(TEXTE DU DOCUMENT)
+ + +
De même convient-il d’espérer que les décisions et promesses en matière d’ouverture des archives ne se révèlent pas des effets d’annonce auxquels nous ont habitués Lionel Jospin (en 1997), François Hollande (en 2015), puis Emmanuel Macron (en 2019). Si l’on ajoute que l’Association des Historiens Contemporanéistes de l’Enseignement Supérieur et de la Recherche (AHCESR), l’Association des Archivistes de France (AAF) et celle de l’Association Josette et Maurice Audin ont déposé le 21 juin une demande d’abrogation de l’article 63 de l’Instruction générale interministérielle (1 300) sur la protection du secret de la défense nationale, on peut d’ores et déjà dire que les conditions d’écriture de l’histoire contemporaine sont en cours d’amélioration.
+ + +
(ENTRÉES FOURNIES)
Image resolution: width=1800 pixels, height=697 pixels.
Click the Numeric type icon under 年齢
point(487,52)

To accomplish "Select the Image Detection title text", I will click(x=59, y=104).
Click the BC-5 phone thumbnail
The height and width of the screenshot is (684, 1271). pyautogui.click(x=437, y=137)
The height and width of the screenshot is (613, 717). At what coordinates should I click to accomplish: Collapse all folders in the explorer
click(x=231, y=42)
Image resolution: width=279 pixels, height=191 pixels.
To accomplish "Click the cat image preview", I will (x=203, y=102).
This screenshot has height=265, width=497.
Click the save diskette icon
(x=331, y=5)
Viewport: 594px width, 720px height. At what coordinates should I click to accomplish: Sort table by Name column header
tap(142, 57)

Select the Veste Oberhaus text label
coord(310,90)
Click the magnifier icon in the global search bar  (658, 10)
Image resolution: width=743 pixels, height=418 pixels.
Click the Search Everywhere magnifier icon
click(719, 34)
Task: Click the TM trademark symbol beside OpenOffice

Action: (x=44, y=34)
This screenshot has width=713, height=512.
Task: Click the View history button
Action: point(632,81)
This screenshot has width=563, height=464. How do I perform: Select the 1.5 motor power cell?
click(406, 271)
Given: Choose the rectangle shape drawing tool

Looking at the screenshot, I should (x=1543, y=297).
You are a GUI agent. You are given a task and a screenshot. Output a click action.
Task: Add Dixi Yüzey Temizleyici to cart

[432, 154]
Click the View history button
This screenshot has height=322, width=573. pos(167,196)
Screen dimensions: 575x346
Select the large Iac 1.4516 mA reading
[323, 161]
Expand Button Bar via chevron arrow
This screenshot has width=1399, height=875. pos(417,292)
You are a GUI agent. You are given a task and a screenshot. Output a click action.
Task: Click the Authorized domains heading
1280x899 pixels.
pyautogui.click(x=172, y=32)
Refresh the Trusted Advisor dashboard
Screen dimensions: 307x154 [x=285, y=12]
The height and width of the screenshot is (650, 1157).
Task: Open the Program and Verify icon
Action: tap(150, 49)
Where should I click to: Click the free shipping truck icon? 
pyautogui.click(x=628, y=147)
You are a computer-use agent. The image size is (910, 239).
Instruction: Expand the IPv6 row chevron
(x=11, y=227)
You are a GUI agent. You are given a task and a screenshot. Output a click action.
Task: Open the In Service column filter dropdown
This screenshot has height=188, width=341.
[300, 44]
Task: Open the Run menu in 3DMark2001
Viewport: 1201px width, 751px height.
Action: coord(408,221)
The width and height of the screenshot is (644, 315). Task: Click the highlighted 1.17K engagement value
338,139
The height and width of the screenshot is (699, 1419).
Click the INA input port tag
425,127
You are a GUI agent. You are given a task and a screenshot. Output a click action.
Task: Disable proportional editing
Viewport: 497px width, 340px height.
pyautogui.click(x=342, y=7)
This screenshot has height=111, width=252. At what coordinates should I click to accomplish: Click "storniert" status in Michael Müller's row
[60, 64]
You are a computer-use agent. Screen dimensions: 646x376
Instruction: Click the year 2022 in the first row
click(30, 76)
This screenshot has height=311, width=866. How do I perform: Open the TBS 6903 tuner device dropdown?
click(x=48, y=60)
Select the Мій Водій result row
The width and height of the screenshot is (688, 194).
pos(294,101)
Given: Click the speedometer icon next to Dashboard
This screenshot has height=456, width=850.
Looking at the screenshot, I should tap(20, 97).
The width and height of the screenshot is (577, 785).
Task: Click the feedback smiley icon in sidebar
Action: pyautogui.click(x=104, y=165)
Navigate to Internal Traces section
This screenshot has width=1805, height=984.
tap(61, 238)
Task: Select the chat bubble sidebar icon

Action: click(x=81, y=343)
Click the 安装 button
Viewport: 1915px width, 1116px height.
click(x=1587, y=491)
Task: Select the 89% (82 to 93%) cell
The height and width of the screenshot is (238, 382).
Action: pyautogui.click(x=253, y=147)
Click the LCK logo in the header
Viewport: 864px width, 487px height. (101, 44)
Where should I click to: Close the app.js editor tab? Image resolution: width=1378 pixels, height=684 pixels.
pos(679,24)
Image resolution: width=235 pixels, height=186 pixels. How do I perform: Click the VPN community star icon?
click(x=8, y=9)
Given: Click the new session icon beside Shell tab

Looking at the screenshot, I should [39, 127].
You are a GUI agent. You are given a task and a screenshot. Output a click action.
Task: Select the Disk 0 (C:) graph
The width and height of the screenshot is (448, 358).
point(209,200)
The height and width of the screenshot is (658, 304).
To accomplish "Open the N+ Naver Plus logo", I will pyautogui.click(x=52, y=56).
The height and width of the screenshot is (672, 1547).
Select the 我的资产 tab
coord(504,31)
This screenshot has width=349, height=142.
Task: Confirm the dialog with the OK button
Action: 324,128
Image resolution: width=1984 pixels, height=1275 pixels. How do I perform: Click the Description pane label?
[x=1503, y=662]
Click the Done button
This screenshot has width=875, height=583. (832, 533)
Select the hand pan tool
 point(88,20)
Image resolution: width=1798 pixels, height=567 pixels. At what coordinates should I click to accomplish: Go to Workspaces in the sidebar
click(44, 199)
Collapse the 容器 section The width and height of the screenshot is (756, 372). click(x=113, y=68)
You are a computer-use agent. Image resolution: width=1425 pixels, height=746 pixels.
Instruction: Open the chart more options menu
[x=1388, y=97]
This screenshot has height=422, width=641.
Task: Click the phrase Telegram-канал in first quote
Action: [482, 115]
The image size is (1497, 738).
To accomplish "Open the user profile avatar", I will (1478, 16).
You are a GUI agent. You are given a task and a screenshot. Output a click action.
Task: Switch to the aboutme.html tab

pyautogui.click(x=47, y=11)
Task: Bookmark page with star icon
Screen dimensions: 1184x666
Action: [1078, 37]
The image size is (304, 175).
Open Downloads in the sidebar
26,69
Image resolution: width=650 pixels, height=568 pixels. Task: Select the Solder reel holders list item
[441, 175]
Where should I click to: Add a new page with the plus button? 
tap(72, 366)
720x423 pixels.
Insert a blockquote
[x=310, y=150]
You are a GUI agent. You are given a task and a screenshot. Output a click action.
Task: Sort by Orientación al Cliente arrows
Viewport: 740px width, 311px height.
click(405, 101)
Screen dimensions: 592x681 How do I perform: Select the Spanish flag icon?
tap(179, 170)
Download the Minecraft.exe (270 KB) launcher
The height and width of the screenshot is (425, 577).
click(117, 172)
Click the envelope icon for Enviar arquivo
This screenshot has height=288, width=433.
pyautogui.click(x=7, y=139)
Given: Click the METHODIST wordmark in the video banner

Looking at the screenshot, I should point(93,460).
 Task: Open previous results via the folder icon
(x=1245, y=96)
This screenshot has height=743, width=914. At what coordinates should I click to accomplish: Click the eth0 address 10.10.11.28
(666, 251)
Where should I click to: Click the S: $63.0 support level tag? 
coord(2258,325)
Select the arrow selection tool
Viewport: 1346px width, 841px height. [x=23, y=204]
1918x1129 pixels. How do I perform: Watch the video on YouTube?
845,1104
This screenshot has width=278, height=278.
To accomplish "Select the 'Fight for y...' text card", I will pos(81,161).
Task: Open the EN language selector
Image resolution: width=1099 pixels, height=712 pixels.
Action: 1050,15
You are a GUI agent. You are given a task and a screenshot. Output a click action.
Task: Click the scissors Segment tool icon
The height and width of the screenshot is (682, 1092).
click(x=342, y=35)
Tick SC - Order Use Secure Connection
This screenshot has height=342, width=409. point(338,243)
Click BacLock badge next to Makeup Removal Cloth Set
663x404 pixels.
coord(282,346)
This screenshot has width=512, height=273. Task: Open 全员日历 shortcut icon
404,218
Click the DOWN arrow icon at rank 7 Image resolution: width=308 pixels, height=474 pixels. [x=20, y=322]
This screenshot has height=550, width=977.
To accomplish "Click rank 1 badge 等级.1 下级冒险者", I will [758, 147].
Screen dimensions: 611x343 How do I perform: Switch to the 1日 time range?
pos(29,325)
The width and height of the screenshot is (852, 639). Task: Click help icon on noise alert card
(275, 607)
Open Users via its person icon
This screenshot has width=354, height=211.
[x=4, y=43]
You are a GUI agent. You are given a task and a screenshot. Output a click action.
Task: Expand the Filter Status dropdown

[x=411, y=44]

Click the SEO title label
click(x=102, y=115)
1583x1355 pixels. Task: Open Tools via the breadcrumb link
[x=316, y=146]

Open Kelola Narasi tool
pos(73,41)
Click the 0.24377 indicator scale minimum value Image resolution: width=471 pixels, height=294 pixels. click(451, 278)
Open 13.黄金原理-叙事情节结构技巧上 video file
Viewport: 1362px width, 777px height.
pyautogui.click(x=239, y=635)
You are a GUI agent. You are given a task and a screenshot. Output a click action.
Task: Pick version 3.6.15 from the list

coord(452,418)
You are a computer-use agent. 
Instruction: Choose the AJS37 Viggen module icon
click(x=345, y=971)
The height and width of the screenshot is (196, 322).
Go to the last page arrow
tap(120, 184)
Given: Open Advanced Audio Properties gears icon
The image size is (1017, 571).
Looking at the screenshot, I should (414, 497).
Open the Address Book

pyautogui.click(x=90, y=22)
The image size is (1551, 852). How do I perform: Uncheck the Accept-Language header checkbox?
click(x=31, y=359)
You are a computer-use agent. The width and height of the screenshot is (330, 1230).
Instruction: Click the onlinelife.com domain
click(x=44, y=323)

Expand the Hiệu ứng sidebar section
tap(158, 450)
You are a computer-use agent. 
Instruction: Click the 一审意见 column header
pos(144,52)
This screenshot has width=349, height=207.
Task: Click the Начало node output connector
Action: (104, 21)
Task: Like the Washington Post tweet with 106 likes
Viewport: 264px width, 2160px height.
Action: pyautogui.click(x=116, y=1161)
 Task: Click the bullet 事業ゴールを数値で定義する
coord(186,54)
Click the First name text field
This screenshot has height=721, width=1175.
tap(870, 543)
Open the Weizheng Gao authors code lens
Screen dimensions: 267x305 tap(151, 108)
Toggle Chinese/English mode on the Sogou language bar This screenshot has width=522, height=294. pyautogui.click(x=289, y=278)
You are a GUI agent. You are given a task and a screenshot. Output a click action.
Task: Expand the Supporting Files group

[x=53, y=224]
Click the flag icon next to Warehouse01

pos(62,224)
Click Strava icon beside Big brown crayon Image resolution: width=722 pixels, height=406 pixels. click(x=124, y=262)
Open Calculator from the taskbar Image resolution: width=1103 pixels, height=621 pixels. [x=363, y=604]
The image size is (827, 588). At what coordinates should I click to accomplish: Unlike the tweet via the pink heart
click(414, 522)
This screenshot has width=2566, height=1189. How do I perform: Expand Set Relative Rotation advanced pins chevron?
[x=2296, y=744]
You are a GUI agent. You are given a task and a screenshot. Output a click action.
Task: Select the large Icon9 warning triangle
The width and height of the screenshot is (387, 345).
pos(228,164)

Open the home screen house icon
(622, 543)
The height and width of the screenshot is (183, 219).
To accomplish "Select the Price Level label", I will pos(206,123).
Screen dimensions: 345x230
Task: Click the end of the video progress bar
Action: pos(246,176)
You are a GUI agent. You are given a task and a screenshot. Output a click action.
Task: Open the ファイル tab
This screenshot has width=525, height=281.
+ + +
(OBJECTIF) D'après le texte du document, à quelle date trois associations ont-elles demandé l'abrogation de l'article 63 ?

(BONNE RÉPONSE) Le 21 juin.